New design for `DataSet` and `Estimator`

g-bauer commented 2 years ago

The prediction of a target property for a given model and a set of thermodynamic states is a problem that can easily be parallelized. Our current DataSet trait's predict method is very flexible in that a user can freely decide how to iterate over data and possibly calculate properties that are needed during that iteration. The downside of the current design is that we cannot implement the parallelization in a generic way.

This issue discusses ways to change the DataSet trait so that a generic parallel evaluation of data points can be provided.

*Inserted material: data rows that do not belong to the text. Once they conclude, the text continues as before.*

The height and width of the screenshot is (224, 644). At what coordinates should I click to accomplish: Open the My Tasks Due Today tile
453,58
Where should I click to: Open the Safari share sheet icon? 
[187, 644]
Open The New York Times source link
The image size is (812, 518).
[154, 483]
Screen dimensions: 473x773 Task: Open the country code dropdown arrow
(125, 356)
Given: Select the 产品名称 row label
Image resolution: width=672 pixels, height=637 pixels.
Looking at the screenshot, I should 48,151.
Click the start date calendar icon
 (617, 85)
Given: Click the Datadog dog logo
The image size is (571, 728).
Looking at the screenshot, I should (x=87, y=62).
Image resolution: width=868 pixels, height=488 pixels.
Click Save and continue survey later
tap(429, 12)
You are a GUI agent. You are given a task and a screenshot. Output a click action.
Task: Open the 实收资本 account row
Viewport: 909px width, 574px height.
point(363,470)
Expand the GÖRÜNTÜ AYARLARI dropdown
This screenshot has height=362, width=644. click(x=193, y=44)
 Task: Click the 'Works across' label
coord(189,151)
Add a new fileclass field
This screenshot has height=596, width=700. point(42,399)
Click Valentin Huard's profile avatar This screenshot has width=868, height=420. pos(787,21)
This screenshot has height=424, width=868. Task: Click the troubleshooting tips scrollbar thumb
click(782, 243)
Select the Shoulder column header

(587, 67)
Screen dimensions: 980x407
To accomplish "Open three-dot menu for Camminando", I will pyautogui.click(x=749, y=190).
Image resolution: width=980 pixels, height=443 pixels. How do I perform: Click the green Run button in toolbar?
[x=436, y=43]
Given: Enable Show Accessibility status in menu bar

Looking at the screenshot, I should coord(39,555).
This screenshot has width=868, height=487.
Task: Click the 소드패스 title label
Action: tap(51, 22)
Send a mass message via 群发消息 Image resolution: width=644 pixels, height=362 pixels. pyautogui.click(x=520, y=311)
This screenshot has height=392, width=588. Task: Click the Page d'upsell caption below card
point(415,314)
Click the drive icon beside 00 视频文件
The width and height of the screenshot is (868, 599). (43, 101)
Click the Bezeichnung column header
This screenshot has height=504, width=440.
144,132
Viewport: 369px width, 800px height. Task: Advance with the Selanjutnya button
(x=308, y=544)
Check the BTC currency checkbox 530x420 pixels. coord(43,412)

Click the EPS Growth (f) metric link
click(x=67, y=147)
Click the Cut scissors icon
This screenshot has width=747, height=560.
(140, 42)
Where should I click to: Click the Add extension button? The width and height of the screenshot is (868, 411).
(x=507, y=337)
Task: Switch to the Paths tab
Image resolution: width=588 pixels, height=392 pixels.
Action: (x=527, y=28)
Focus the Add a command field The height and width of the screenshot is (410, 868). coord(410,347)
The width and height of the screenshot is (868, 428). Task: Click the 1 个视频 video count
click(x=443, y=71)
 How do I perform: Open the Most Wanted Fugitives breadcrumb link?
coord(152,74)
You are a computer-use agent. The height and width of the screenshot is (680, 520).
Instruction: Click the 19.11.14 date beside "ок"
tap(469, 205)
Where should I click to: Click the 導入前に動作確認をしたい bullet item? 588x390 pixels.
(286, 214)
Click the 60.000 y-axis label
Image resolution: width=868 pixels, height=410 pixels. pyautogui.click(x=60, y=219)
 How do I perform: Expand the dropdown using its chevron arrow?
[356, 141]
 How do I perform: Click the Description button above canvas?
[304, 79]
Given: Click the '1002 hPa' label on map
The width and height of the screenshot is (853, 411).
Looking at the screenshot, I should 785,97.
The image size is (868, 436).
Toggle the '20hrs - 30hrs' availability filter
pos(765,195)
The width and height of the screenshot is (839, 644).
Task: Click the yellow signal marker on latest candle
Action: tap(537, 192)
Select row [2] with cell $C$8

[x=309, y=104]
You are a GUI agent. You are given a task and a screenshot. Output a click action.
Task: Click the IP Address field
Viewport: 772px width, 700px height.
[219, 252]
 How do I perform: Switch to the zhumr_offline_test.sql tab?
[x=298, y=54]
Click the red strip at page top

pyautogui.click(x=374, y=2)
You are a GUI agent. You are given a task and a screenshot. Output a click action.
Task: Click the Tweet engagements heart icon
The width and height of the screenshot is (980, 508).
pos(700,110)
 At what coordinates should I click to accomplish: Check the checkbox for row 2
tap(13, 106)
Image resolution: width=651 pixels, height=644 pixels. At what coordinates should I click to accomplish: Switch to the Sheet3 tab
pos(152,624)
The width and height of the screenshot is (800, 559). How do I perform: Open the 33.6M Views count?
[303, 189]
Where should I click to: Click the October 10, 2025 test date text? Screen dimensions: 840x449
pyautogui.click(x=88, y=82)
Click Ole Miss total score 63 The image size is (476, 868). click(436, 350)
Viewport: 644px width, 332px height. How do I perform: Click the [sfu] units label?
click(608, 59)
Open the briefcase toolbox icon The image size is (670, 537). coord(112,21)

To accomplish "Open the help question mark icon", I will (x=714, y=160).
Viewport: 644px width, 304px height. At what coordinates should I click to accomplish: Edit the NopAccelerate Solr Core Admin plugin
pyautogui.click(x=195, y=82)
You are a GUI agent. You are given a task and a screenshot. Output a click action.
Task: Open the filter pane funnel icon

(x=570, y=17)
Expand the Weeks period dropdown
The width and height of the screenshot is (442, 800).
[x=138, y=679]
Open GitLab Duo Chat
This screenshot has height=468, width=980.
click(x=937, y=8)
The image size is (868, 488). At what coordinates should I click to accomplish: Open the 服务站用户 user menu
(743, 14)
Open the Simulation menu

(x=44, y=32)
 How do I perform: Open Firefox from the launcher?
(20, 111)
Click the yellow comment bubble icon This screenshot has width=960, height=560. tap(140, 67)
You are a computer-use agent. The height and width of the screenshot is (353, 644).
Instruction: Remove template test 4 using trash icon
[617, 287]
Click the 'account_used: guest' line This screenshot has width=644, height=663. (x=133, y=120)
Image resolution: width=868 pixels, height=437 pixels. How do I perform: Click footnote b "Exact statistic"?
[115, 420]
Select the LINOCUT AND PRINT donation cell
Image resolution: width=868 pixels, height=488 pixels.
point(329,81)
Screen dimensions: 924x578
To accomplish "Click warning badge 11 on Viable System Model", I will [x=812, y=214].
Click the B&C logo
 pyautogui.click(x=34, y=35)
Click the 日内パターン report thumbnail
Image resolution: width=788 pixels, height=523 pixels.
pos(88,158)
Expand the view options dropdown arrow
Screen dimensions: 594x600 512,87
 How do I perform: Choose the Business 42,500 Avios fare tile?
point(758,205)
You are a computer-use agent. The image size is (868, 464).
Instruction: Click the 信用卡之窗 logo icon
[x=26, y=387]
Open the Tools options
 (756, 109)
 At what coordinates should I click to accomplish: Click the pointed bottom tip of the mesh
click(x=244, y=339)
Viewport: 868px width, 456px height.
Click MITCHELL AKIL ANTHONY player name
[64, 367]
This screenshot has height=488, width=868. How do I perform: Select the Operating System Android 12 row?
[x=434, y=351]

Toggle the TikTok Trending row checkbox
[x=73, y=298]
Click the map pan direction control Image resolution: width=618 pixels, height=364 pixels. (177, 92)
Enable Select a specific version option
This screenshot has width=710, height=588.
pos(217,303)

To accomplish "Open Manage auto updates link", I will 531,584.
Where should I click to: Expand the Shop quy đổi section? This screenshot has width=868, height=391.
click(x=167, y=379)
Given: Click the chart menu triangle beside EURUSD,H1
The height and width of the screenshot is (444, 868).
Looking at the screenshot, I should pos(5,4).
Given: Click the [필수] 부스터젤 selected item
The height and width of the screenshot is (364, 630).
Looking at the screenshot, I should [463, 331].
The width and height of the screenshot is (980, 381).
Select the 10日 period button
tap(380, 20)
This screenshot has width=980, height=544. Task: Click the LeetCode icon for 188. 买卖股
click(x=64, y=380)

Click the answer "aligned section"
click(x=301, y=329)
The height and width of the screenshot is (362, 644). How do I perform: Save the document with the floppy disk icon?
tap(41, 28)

In- and ouput of the prediction of a single data point

We could add a method into the trait that returns the prediction for a single data point.

// in trait DataSet
fn predict_datapoint(&self, eos: &Arc<E>, input: SINumber) -> Result<SINumber, EstimatorError>;

The prediction method for all data can then loop over this method. The same method could be reused for a parallel and a sequential prediction method.

However, different properties require different inputs both in terms of the number of inputs as well as the data type(s). E.g.

vapor pressure
- Input: temperature as SINumber
- Output: pressure as SINumber
binary vle using chemical potential
- Input: x, y as f64, t, p as SINumber
- Output: delta in chemical potentials for both species (2 SINumber)

The above predict_datapoint method would work for the vapor pressure but not for the chemical potential.

Option 1: Unify in- and output of the `prediction` method for a data point

We could get rid of the unit in the in- and output and be generic in the length of in- and output data.

Implementation (click)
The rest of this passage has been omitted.